A recent breach of 3CX, a leading VoIP provider used by many businesses, has the potential to be another widespread supply chain attack comparable to the SolarWinds and Kaseya incidents.
3CX has some 600,000 clients worldwide, and counts some very large companies (and government entities) among them. However, the available evidence thus far points to North Korea’s Lazarus group as the perpetrators, and they appear to be keeping to their usual focus: stealing cryptocurrency from whomever holds large amounts of it.
Full reach of breach unknown as North Korean state-backed hackers become leading suspects
3CX first issued an advisory about the supply chain attack to resellers in early April, directing customers to change over from the desktop app to the less commonly used “progressive web app.” This caused some issues as the web app does not have the full range of features, something that 3CX says it is addressing.

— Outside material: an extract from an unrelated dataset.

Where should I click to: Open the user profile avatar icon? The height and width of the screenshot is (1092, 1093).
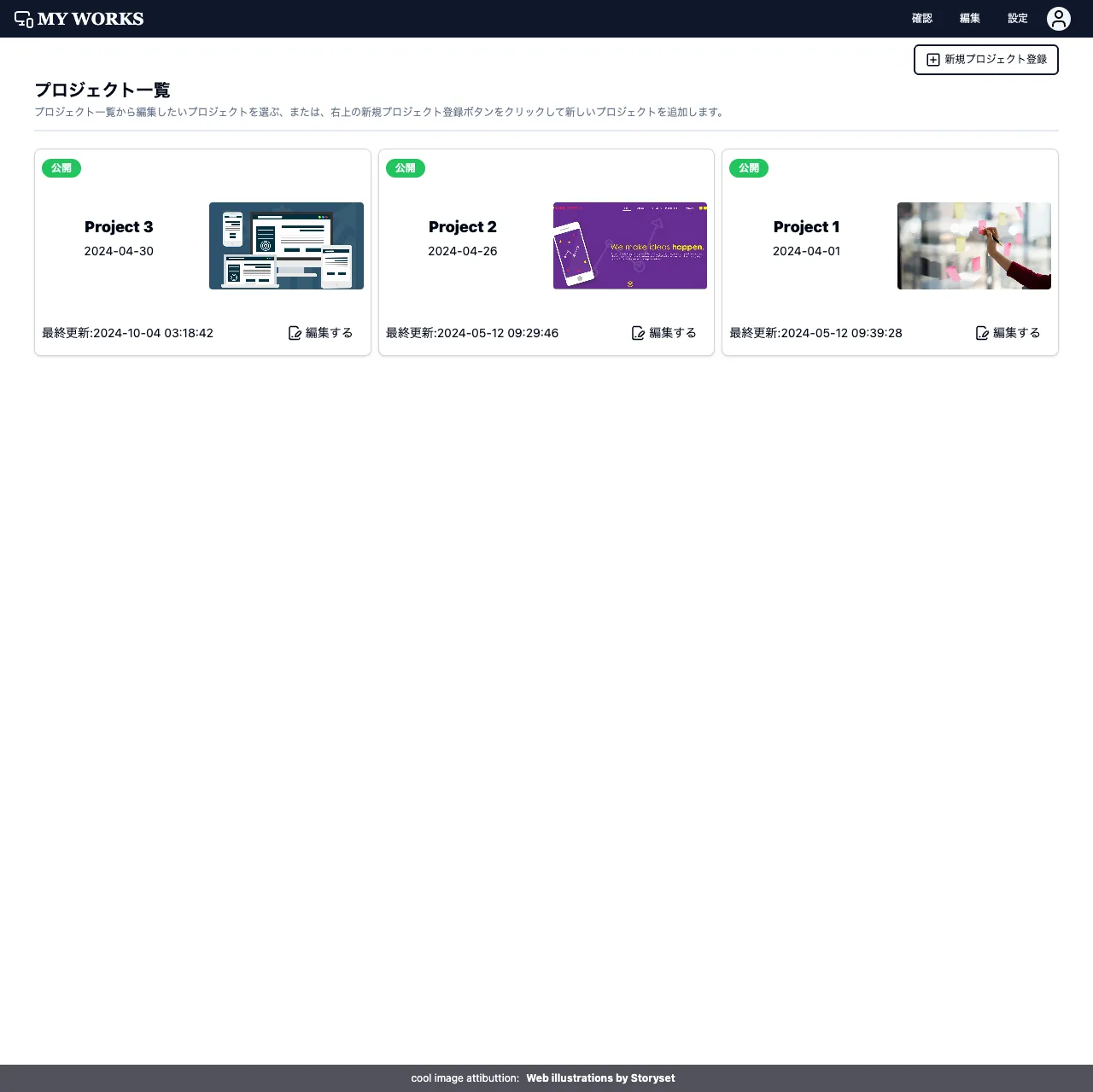coord(1059,19)
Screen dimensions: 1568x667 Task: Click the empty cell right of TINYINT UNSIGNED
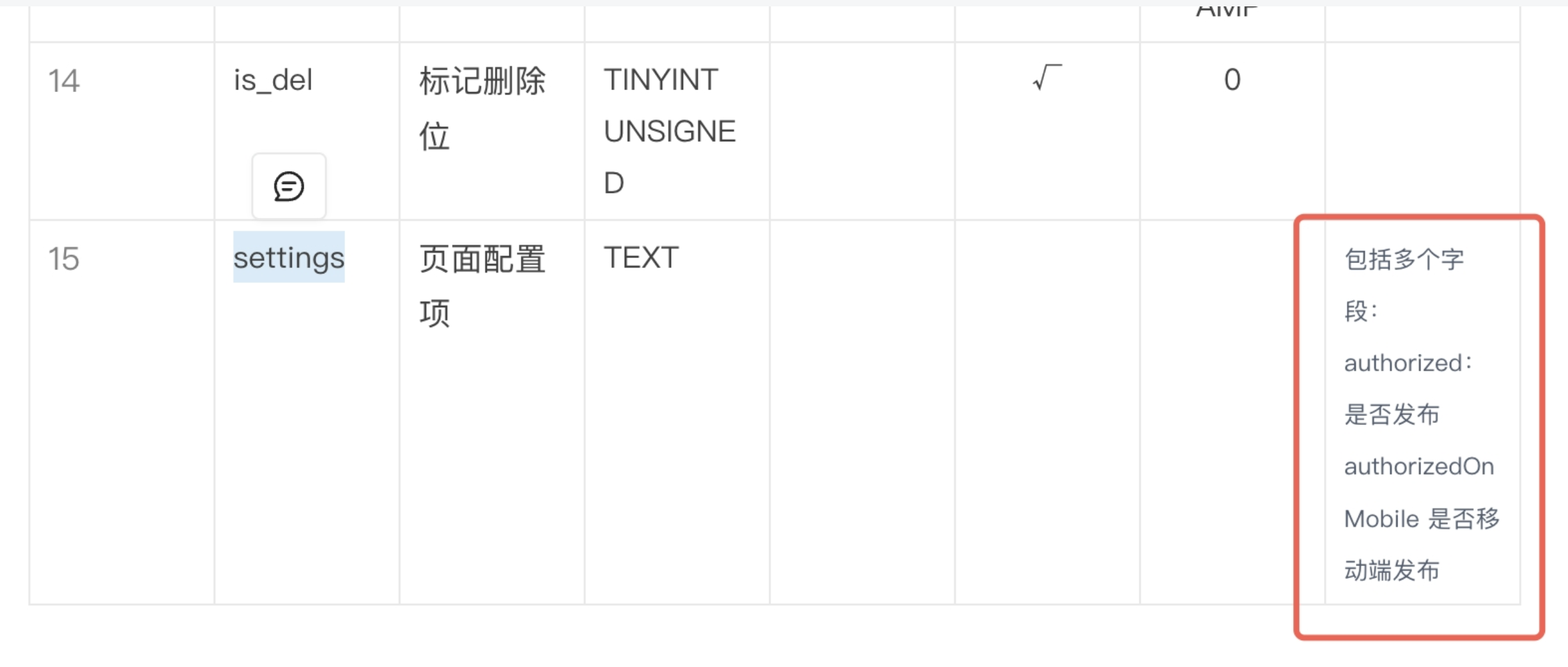(863, 128)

Several major threat analysis groups have noted that the attacker used a backdoor called “Gopuram” that has been previously deployed by Lazarus, North Korea’s state-sponsored hacking team. CrowdStrike believes that a branch of Lazarus called “Labyrinth Collima” is behind the attack. The contention is further supported by the attackers seeming to hone in on 3CX clients that might be holding cryptocurrency.
It is unknown exactly how many downstream clients have been breached by the supply chain attack at this point. The company estimates it has about 240,000 clients that are vulnerable by way of internet-connected VoIP systems, and that it has confirmed 2,700 infected binaries. These have largely been in Europe to this point. The complete breach window is also not yet known, as security researchers with BlackBerry note that there are signs of compromise that go back as far as October of last year.

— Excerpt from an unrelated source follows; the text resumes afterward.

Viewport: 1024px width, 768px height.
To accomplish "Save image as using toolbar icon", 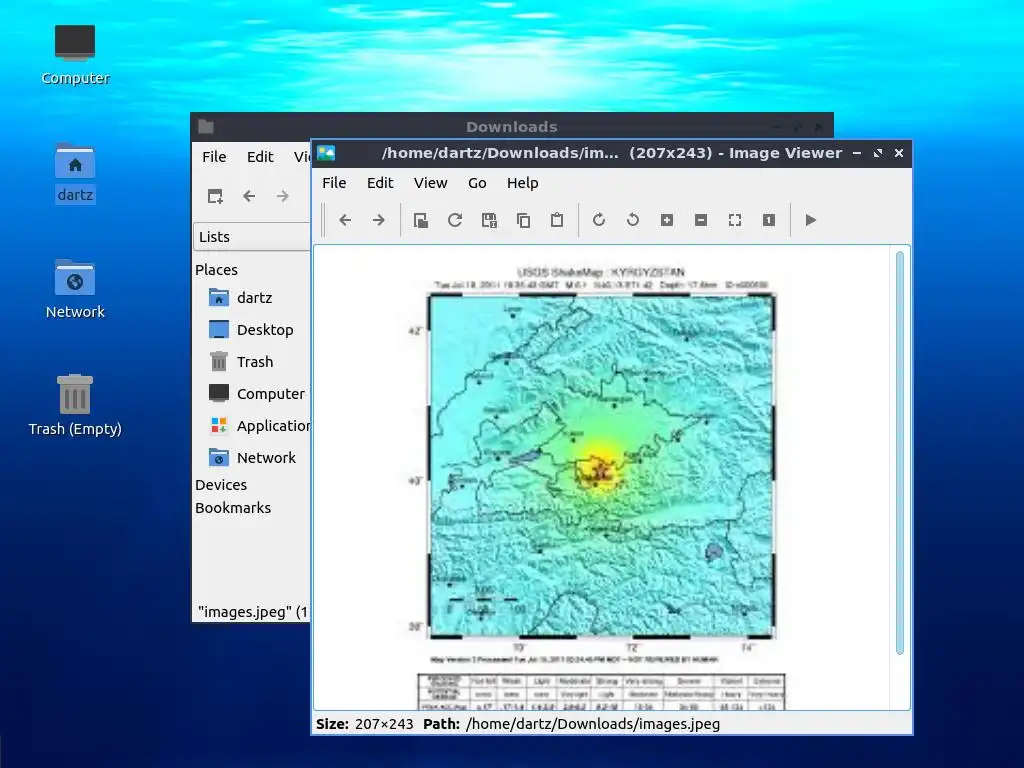I will 489,220.
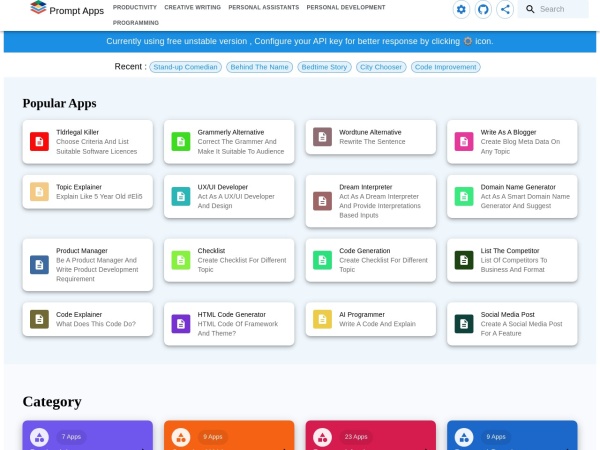Image resolution: width=600 pixels, height=450 pixels.
Task: Open the Creative Writing menu
Action: pos(193,7)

Open source component of 3CX software targeted in supply chain attack
The supply chain attack traces back to an unspecified open source component used in 3CX systems. The vulnerability allowed the attackers to insert malware into legitimate software updates (signed with valid 3CX certificates) that are then passed on to clients. This is similar to the SolarWinds attack, which saw many clients breached but ultimately only few targeted for follow-up by the Russian state-backed threat actors that are thought responsible.
The malware has been inserted in updates from version 18.12.407 for Windows and and 18.11.1213 for MacOS, which were issued on March 3. The response has left some 3CX customers cold, as the company took some time to begin handling the supply chain attack responsibly. Its initial breach notification stated that an outside security firm had alerted it to an issue, but that customers should not be concerned as the software had been cleared with VirusTotal. Decision-makers at 3CX were apparently then sat down at some point by CrowdStrike, who explained that that was not a sufficient means of evaluating the threat and that the attackers had likely already compromised numerous clients. A week later the breach notification was revised to its present state.

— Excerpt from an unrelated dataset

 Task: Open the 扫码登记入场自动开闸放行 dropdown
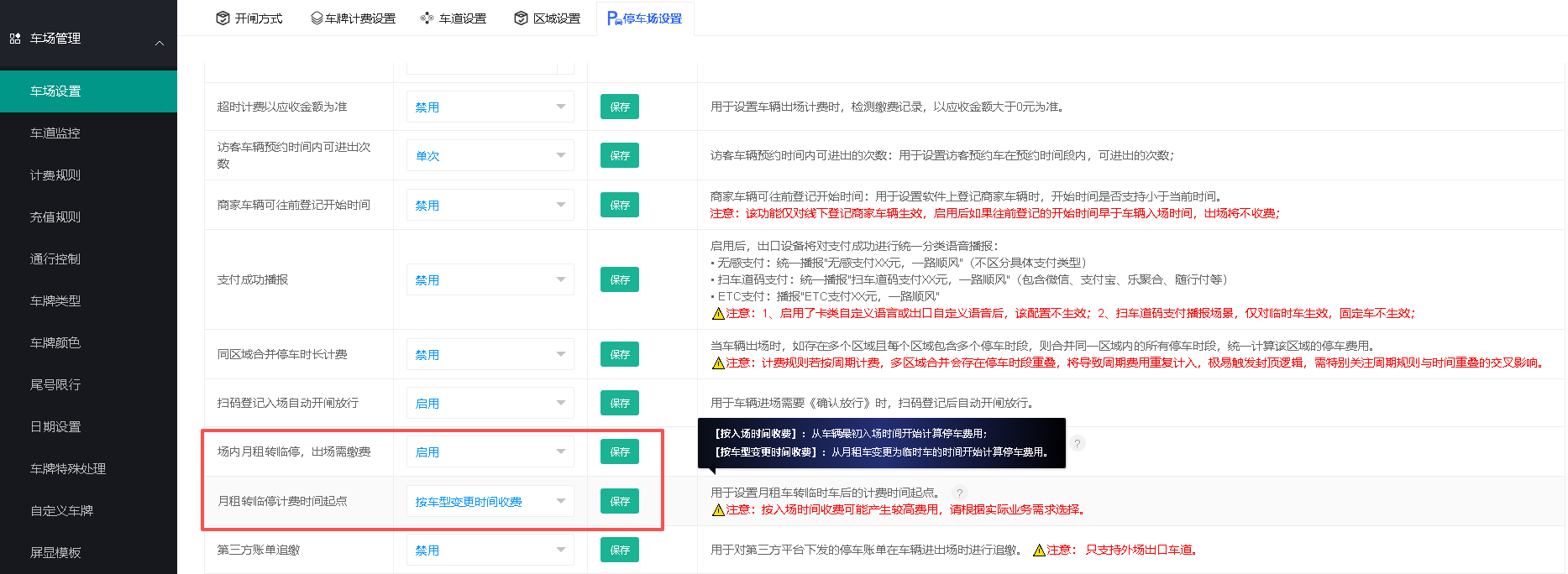[490, 403]
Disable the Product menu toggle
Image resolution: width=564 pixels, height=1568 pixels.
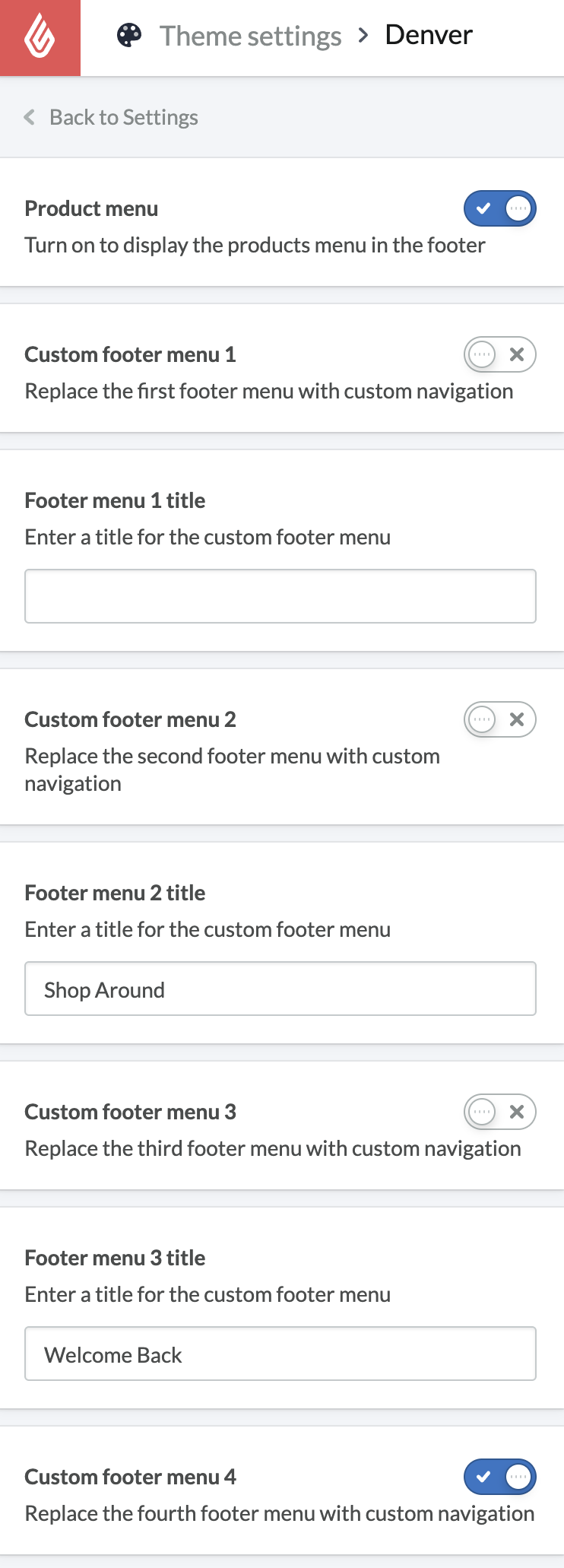pos(499,208)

The breach window is thus at least a few weeks, and possibly several months if evidence of it beginning in 2022 holds up. If the latter scenario is true, the slow detection might have been owed to the APT group being very selective about the clients it compromised (again likely seeking those holding cryptocurrency).
Clients would also not necessarily have been compromised by the malicious software updates automatically, as they hinge on a configuration setting in Windows being in a certain state. The issue has been documented for 10 years now, but end users must opt-in to patching it out of the system as it has the potential to cause problems with legitimate signature verification processes. Additionally, some that had patched it previously would have had the patch removed when they upgraded to Windows 11. MacOS systems reportedly were compromised via a different process.